Some EHRs do increasingly deliver some workflow capability; that is, they can contribute to an increase in productivity by doing for the user what they would otherwise need to do themselves (navigate to the next screen, inform the next person what they need to do, trigger an external application such as a digital ECG, and so on). However, these EHRs rely on “frozen” process definitions. Their workflow cannot be easily changed to adapt to circumstances not foreseen by the programmer. Programmers are not clinicians, or even more important, not intimately familiar with each and every minute step of dealing with a patient in medical practice. Only users can claim this degree of familiar knowledge. This means that users cannot easily change what EHR screens occur in what order, who gets passed the task baton when, or what external application to fire up automatically.

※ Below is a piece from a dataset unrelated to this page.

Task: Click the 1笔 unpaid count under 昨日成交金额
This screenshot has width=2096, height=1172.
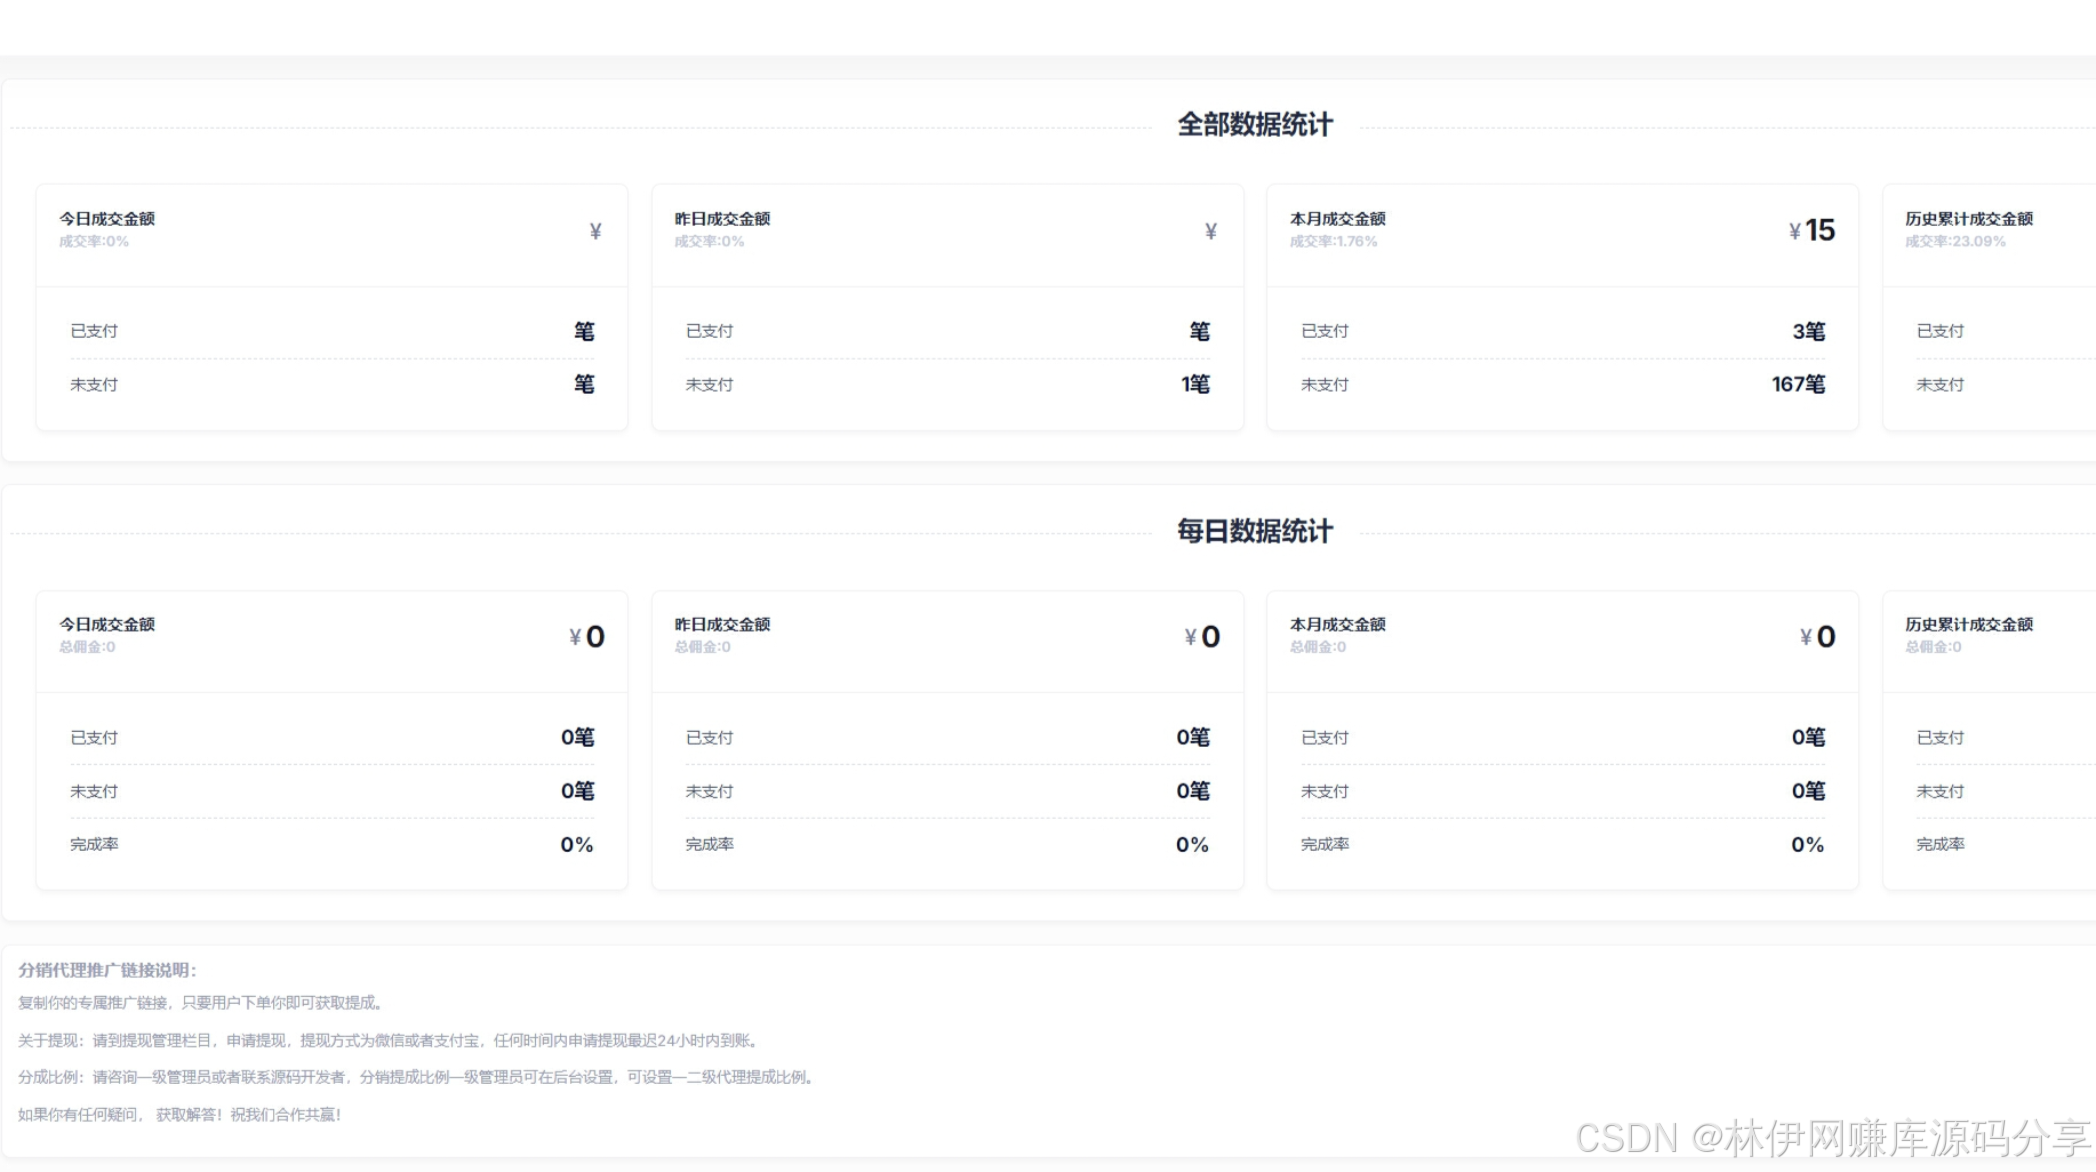Action: (x=1194, y=384)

Only a full-fledged EHR workflow management system provides additional user interfaces that allow users, not programmers, to bend EHR workflow behavior to their specific and evolving needs. For example, a user should be able to easily instruct the EHR to insert a new data gathering step between vitals and chief complaint, or to easily add the automatic playing of a preventative care video at the optimal point of a well visit.

Apply the following litmus test designed to detect frozen workflow:

The simplest test of whether an EHR is built on a workflow management system is to ask for a live demonstration of the following:

  1. Ask to see an encounter from beginning to end. Focus on the sequence of screens.
  2. Ask to see the process definition that controls the sequence of screens just observed.
  3. Ask to see a small edit in the process definition using the EHR process definition editor, such as the deletion or reordering of several steps.
  4. Ask to see the same encounter again, while focusing on whether or not the changes in the process definition have indeed resulted in the appropriate changes in screen sequence.
  5. If the screen sequence changes in just the way that would be expected if an EHR workflow engine is consulting the just edited process definition, then you are likely looking at an EHR workflow management system.

If an EHR cannot demonstrate steps (1-5), then the EHR lacks the capabilities of a workflow management system. It does have workflow (because all software applications have workflow). It may even have workflow that is good for a particular task and context. However its workflow is frozen.